Because Renault was reluctant to use the word lesbian in application to herself, perhaps out of her own homophobia, perhaps out of a curmudgeonly spirit of independence, Sweetman’s candor is particularly enlightening. The book does, however, have a number of weaknesses. While excellently written, his account of how Renault became the pre-Stonewall standard-bearer of gay liberation is marred by his tendency to present unnecessary information about his subject, a flaw that reflects the idolatrous shortsightedness of a somewhat uncritical fan. His tendency to clog an otherwise lucid narrative with a mass of gratuitous details is symptomatic of a larger problem: his hagiographic attempt to portray Renault as a more highbrow writer than in fact she was.

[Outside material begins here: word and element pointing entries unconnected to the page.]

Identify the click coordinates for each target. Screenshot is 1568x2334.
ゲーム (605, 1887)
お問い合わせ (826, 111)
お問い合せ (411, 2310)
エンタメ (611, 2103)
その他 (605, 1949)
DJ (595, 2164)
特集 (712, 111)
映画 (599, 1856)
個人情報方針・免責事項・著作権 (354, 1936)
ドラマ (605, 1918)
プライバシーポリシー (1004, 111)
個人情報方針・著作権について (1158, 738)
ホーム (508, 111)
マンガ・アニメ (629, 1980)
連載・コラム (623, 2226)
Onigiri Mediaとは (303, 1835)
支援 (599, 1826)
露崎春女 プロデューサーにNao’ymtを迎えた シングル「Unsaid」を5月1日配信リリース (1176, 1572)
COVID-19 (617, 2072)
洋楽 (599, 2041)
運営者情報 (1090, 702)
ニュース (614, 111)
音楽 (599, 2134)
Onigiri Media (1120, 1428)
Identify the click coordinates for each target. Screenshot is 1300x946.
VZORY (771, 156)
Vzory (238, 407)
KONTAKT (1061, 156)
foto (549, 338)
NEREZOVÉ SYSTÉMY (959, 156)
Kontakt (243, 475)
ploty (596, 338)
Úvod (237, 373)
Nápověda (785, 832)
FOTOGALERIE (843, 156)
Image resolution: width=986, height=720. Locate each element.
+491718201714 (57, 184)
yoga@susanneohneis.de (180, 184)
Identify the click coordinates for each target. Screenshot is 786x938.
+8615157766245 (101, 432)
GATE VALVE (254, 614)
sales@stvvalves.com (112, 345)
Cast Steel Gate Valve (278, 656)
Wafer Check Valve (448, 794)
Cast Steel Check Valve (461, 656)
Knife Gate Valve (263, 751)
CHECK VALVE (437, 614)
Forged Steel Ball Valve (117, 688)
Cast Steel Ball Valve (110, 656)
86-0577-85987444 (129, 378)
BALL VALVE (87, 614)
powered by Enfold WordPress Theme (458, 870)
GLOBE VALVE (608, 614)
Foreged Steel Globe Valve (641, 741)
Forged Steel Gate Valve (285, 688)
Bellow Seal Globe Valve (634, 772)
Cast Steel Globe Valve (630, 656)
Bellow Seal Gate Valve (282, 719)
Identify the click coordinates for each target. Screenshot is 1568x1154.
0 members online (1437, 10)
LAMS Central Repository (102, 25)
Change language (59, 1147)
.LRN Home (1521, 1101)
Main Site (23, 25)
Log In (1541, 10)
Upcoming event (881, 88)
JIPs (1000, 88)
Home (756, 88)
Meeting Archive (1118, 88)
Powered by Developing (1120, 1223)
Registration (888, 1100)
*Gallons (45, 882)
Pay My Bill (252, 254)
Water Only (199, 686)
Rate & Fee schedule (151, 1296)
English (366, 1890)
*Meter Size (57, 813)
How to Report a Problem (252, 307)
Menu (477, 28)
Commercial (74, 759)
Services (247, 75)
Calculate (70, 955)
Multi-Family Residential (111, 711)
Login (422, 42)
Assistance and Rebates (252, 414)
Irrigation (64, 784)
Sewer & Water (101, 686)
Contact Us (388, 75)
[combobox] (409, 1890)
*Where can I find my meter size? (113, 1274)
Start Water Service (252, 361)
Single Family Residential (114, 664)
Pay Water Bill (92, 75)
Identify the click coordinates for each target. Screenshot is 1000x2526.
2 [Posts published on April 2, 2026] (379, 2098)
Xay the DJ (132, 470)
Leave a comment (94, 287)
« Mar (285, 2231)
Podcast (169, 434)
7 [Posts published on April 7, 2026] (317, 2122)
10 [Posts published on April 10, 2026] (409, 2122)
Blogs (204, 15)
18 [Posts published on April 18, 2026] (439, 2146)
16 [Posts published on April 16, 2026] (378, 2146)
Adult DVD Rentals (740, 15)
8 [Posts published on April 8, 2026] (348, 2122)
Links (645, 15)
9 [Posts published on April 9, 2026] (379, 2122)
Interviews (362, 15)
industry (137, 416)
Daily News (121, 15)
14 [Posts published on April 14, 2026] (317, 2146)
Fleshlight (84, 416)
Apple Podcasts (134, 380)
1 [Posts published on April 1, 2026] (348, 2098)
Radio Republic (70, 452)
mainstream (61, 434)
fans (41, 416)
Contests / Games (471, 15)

While meticulously researched, her work can be both faulted and enjoyed as a brilliant costume drama full of neoclassic reverence for antiquity. She transformed ancient Greece into a complex frieze of heroic moments in which the major players of the time parade before us in togas and tunics, striking noble poses, brandishing swords, and standing stiffly in the prows of ships, their eyes fixed on the horizon like intricately carved figureheads. Despite her conscientious scholarship, there is an inescapable touch of Hollywood in her narratives, an element of kitsch, an undercurrent of sentimentality that prevents her stories from becoming merely stately mausoleums that she excavated from mountains of empirically demonstrable facts.

But in Sweetman’s biography she emerges as a kind of armchair archeologist who, during the literary equivalent of a dig, unearthed rather than simply wrote her narratives, exhuming them intact like perfectly preserved historical artifacts. To treat her as a forbiddingly erudite scholar simply because she dealt with classical Greece is to misunderstand her real strengths as both a vivid writer of popular adventure stories and an accessible and stylistically elegant vulgarizer of an important chapter in Western history.